▸ **Sayfa alıntısı**:
········

Oldukça yumuşak ve tatlı turunçgil rayihalarının önde olduğu tahıl kokulu bir burnu var. Ay çekirdeği gibi çok sık rastlanmayan hafif yağlı bir koku da taşıyor. Bir miktar deniz kokusu. Havalandıkça açığa çıkan turunçgil kokuları, limon kabuğu ve greyfurt gibi sert kokular vermeye başlıyor. Alkol kokusunu hissettirir.
Granola ve havuç aromalarına eşlik eden tatlı likörlü bir damağa sahip. Sert değil. Tahıl damakta da gayet belirgin. Biraz vanilya ve çok derinlerde az biraz turba tadı da aldım. Bir iki damla su eklediğimde açığa çıkan, vücut geliştirme sporu ile ilgilenenlerin sıkça tükettiği protein tozu karışımlarında rastladığım, kimyasal bir tat var. Su eklediğimde açığa çıkan bu mayhoş kimyasal tadı beğenmedim.

········

▸ **Sağlanan bilgiler**:
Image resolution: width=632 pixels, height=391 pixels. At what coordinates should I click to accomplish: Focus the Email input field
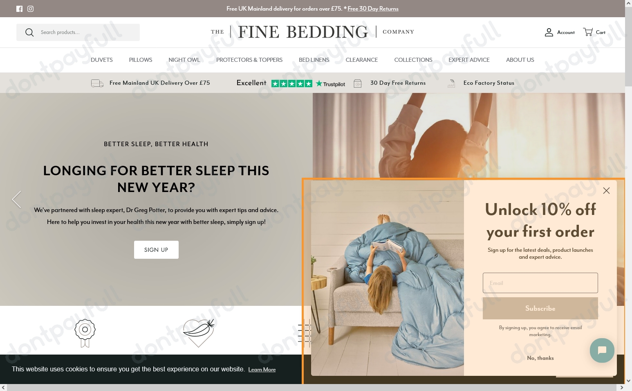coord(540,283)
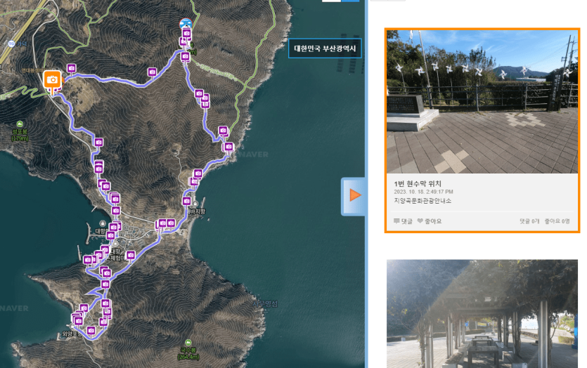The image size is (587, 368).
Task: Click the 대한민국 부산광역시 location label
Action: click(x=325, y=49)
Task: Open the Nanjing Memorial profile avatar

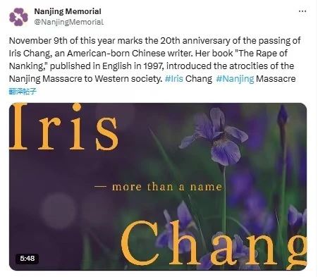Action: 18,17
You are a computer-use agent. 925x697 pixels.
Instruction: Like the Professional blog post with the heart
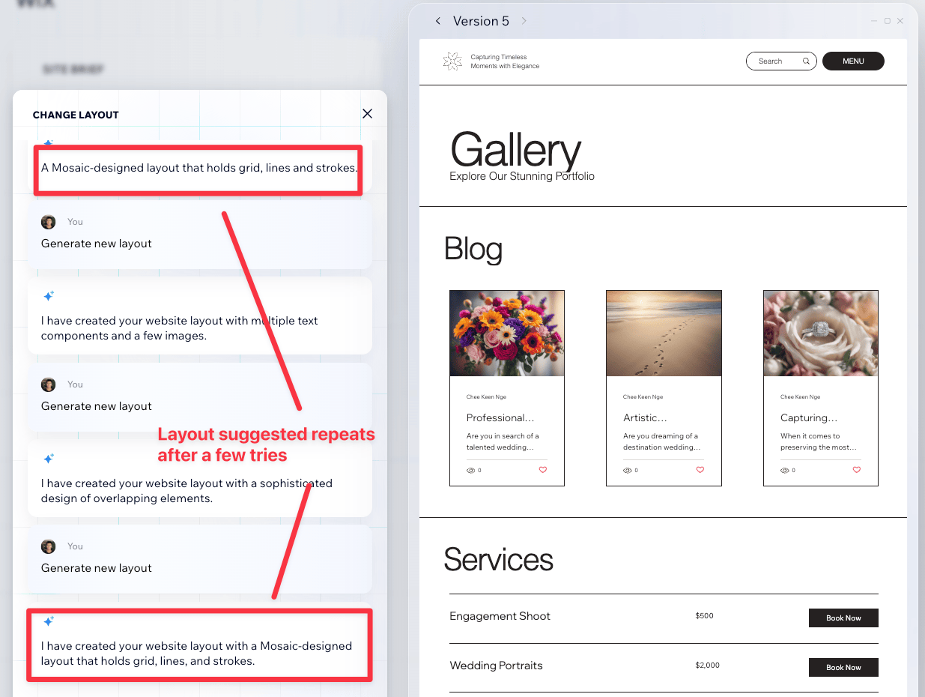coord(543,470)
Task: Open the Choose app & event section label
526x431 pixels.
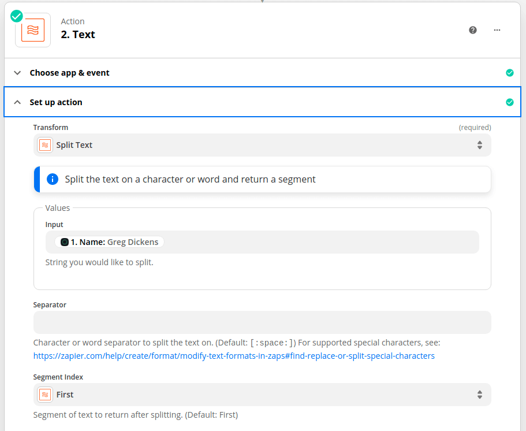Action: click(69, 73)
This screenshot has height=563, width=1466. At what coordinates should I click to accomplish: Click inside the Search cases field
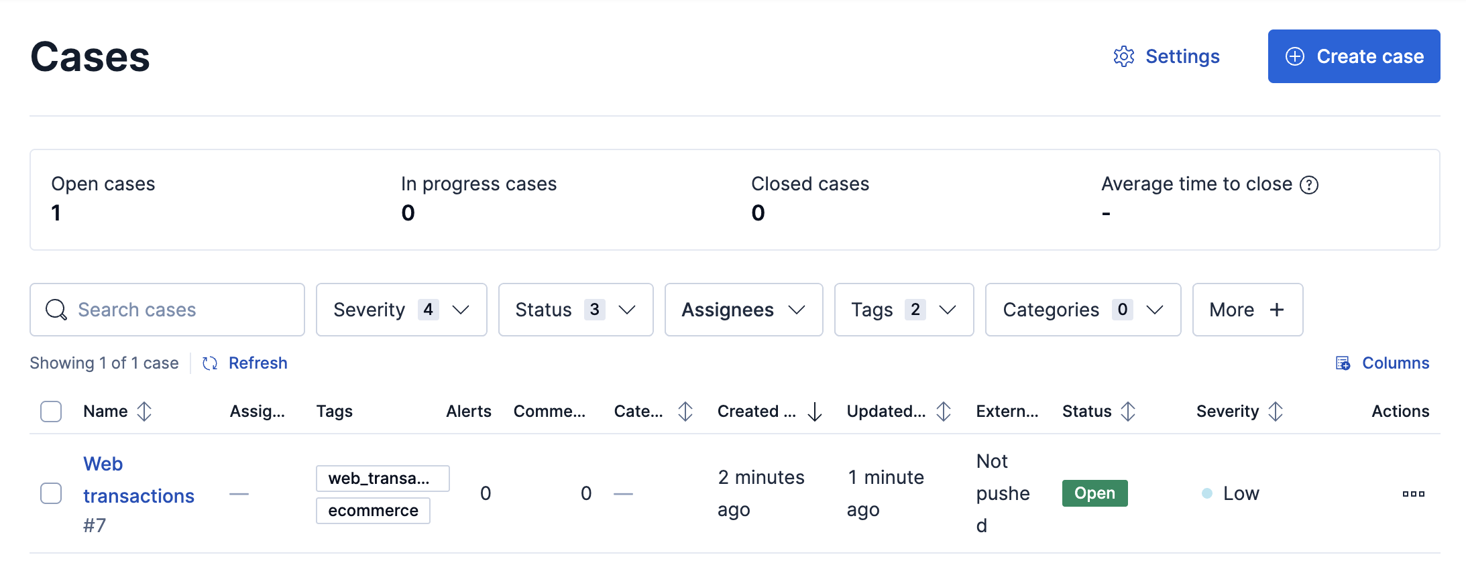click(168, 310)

········

▸ **İş emri**: Tadım notunun koku bölümünde kokuları benzetmek için "gibi" sözcüğüyle anılan şeylerin tümünü sıralayınız. Satırlara başvurmak gerekmemektedir.

▸ **Tamamlanan görev**: Ay çekirdeği, limon kabuğu, greyfurt